▶ _WORK TO COMPLETE_: Print, from the listing below, the lines starting at the line containing "home / (70, 179)" and ending at the line containing "Contact Us (48, 2309)", exactly as they stand, and print nothing else.

▶ _DATA TO USE_:

──────

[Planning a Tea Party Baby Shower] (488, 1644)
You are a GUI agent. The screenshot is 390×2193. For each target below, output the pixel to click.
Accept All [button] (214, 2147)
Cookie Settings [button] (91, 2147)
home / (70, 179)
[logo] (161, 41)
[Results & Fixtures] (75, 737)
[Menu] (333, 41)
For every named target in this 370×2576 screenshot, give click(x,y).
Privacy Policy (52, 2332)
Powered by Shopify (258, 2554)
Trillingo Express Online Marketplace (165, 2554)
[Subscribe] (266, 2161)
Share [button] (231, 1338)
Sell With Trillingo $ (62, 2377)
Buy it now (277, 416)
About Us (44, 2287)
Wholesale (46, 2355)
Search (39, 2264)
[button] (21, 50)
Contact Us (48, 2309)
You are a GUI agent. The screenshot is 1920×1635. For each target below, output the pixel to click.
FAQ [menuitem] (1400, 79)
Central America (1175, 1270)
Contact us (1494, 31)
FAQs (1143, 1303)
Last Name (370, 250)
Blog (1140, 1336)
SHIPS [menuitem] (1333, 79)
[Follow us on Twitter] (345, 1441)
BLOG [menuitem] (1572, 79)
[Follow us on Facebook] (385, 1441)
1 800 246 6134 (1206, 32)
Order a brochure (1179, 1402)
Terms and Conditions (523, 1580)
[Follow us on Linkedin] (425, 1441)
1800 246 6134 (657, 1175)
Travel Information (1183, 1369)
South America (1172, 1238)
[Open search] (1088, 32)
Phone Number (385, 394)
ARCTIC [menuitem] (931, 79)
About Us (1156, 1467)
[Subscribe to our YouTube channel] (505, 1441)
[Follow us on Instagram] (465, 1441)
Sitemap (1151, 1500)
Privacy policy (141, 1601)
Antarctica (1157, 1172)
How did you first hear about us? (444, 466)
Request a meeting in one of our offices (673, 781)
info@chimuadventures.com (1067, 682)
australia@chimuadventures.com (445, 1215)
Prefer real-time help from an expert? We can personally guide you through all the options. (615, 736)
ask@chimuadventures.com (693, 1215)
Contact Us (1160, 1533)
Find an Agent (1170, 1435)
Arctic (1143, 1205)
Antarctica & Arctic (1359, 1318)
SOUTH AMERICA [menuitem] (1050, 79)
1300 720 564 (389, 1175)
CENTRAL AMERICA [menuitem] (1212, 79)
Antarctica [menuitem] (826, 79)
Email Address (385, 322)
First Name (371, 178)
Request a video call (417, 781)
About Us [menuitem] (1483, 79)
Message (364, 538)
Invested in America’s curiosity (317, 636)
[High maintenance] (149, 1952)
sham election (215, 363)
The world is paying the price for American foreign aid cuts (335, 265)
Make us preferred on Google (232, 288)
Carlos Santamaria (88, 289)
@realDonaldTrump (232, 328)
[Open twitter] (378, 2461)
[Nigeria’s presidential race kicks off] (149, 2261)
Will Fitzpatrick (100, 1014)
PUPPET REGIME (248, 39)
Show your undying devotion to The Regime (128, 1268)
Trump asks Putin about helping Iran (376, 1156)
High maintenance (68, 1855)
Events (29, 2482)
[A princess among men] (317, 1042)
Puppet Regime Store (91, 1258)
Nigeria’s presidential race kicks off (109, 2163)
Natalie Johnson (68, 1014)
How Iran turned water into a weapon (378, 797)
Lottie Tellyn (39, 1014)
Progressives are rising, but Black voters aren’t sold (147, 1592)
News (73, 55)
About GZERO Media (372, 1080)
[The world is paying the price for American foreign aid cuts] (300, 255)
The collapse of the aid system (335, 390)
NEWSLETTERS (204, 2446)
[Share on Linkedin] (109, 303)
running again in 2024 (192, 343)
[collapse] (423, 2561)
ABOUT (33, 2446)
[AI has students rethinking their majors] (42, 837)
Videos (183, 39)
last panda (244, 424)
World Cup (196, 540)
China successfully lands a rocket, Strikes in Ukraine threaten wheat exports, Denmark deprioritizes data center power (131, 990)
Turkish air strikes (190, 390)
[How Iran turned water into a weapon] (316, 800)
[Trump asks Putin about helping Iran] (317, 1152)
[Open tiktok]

──────

▶ _ANSWER FOR THIS EXERCISE_:
home / (70, 179)
[logo] (161, 41)
[Results & Fixtures] (75, 737)
[Menu] (333, 41)
For every named target in this 370×2576 screenshot, give click(x,y).
Privacy Policy (52, 2332)
Powered by Shopify (258, 2554)
Trillingo Express Online Marketplace (165, 2554)
[Subscribe] (266, 2161)
Share [button] (231, 1338)
Sell With Trillingo $ (62, 2377)
Buy it now (277, 416)
About Us (44, 2287)
Wholesale (46, 2355)
Search (39, 2264)
[button] (21, 50)
Contact Us (48, 2309)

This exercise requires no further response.